Edelson reviewed data on more than 54,000 hospital patients using an early-warning score that normally judges which people need additional care because they are likely to suffer cardiac arrest or need intensive care.
But she flipped the early warning score on its head, looking instead for patients who are at such low risk that they don't need close scrutiny.
About 45 percent of hospital patients regularly wakened for vital-sign checks belong to the very lowest risk category, Edelson found in the study, which was published online July 1 in the journal JAMA Internal Medicine.
"Given what we know about sleep disruptions and how detrimental they are to actual clinical outcomes, we would hypothesize that decreased sleep interruptions in this low-risk patient population would improve outcomes," Edelson said.
Hospitals should consider using early-warning scores to determine which patients would benefit from fewer vital-sign checks, she said.
"It definitely would require a cultural change, there's no question about that," Edelson said. "We're practicing routine vital-sign collection in the same way Florence Nightingale did. Very little has changed. But we have much more data available to us now than before, and using that data to figure out how to best allocate our resources makes a lot of sense to me."
The study did have some limitations, the authors noted. For one, the findings came from a single hospital. Also, during vital-sign checks, nurses may pick up other more nuanced signs of a patient's health status.
Nancy Foster, the American Hospital Association's vice president for quality and patient safety policy, called Edelson's study "an interesting and very important piece of work."
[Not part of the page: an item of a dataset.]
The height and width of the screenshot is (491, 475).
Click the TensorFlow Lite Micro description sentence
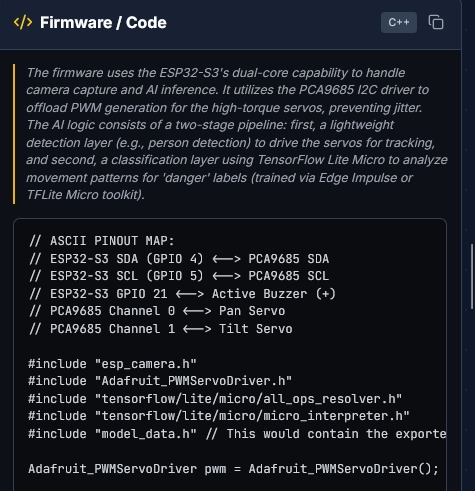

"It represents data-driven answers to questions about what services that we've traditionally provided that could be changed to present more benefit to the patient," she said.
Letting low-risk patients get their sleep also would free up nursing time that would be better spent elsewhere, Foster added.
"They could be focusing attention on patients who are critically ill or in crisis," she said. "They could be double-checking medications or orders to make sure no mistakes are being made. It would be incredibly valuable to ensure that the nurses' time is well spent on services that are needed by patients."
It would be "challenging but not impossible" to shift hospital practices to reflect this new understanding of the importance of vital-sign checks, Foster said.
Hospital officials would need to make sure that staff saw the data and understood the benefits of such a change. Doctors and nurses then would have to make sure to explain the change in procedure clearly to patients.
"You don't want [patients] to think you're neglecting them now," Foster said. "You want them to know that you are making a change in your practice and you want them to be able to sleep better."